» **WHAT TO DO**: Extract, with no changes, the entries from the very first line through the line containing "click(924, 752)", including both of those lines.

○ ○ ○ ○ ○ ○ ○

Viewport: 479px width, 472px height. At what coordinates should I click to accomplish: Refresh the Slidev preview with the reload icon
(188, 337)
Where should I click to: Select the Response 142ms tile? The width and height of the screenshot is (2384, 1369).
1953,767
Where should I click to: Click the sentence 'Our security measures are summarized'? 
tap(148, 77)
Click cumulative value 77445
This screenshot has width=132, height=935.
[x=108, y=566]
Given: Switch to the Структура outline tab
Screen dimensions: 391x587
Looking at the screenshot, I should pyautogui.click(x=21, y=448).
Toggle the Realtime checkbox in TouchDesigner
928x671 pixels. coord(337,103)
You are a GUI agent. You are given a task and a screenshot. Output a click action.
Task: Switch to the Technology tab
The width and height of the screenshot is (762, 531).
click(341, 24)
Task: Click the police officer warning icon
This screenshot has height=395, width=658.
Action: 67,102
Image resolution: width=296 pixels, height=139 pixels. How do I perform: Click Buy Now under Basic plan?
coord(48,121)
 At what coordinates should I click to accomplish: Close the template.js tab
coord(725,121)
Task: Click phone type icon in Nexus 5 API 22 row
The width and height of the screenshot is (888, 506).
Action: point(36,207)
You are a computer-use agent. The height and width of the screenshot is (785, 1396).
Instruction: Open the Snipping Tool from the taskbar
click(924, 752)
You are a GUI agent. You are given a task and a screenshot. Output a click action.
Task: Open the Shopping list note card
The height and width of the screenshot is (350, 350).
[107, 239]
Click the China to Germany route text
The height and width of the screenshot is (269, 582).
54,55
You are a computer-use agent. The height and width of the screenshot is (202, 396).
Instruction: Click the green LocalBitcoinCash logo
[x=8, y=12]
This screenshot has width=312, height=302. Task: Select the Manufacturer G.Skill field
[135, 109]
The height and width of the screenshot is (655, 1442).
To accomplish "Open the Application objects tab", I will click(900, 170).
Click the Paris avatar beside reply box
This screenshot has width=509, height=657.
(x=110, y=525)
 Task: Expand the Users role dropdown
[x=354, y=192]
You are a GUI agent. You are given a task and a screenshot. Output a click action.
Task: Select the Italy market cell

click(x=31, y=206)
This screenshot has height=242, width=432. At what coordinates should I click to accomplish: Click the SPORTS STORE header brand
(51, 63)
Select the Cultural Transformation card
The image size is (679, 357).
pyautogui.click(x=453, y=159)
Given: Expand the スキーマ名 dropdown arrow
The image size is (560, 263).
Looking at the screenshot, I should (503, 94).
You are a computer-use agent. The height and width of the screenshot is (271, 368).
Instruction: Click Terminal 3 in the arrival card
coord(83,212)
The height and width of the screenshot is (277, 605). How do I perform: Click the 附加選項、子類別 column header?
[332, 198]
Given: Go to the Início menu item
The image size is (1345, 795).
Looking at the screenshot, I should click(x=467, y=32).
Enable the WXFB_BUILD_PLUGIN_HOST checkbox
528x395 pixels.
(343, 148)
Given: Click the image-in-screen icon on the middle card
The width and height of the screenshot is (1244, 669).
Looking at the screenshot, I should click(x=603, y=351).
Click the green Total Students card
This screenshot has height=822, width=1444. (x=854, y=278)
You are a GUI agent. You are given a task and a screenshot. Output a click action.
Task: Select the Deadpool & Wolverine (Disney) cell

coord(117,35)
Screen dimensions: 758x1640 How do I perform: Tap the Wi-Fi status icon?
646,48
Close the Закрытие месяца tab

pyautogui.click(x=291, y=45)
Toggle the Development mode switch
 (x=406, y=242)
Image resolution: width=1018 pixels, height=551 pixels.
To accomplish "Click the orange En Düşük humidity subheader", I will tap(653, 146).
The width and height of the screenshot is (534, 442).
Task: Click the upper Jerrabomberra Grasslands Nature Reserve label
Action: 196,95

○ ○ ○ ○ ○ ○ ○

» **COMPLETED TASK**:
Viewport: 479px width, 472px height. At what coordinates should I click to accomplish: Refresh the Slidev preview with the reload icon
(188, 337)
Where should I click to: Select the Response 142ms tile? The width and height of the screenshot is (2384, 1369).
1953,767
Where should I click to: Click the sentence 'Our security measures are summarized'? 
tap(148, 77)
Click cumulative value 77445
This screenshot has width=132, height=935.
[x=108, y=566]
Given: Switch to the Структура outline tab
Screen dimensions: 391x587
Looking at the screenshot, I should pyautogui.click(x=21, y=448).
Toggle the Realtime checkbox in TouchDesigner
928x671 pixels. coord(337,103)
You are a GUI agent. You are given a task and a screenshot. Output a click action.
Task: Switch to the Technology tab
The width and height of the screenshot is (762, 531).
click(341, 24)
Task: Click the police officer warning icon
This screenshot has height=395, width=658.
Action: 67,102
Image resolution: width=296 pixels, height=139 pixels. How do I perform: Click Buy Now under Basic plan?
coord(48,121)
 At what coordinates should I click to accomplish: Close the template.js tab
coord(725,121)
Task: Click phone type icon in Nexus 5 API 22 row
The width and height of the screenshot is (888, 506).
Action: point(36,207)
You are a computer-use agent. The height and width of the screenshot is (785, 1396).
Instruction: Open the Snipping Tool from the taskbar
click(924, 752)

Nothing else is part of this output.